**WORK ITEM:** Your task is to show every line in the listing below that includes "computer".

**THE DATA:**
- - - - -

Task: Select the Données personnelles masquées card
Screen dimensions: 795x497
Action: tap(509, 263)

- - - - -

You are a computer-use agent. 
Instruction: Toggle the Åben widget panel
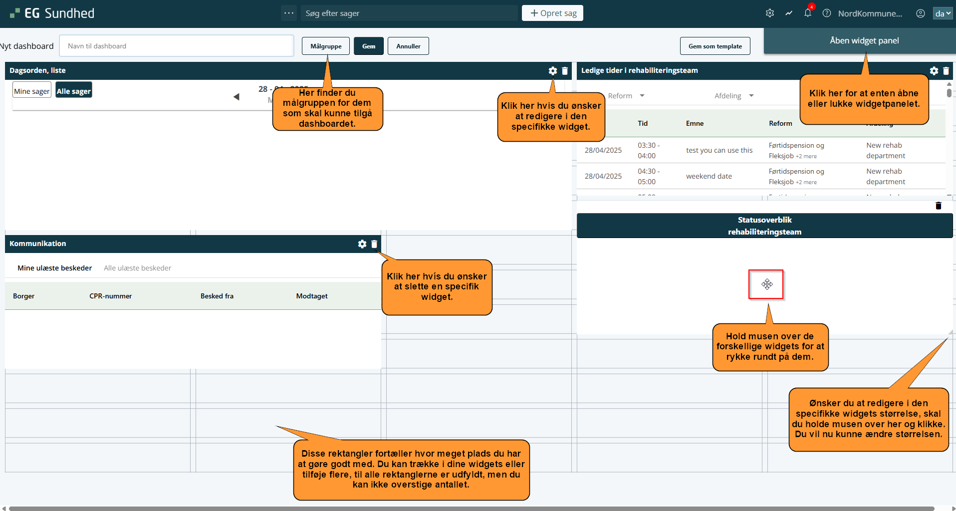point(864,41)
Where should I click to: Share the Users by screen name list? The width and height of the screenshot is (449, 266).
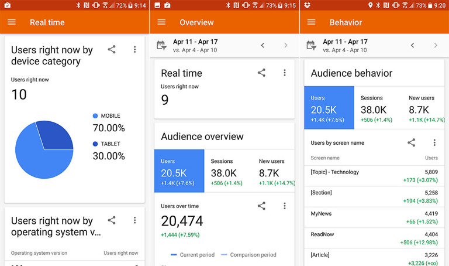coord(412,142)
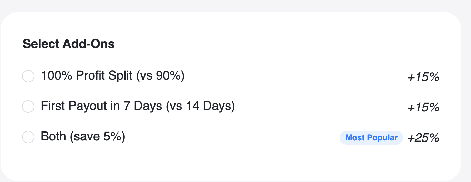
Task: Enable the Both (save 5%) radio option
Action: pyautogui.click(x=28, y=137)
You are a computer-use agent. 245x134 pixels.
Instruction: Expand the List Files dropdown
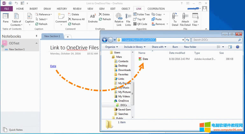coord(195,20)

- - - - -

**ANSWER SPACE:**
You are a computer-use agent. 
You are a computer-use agent. 245x134 pixels.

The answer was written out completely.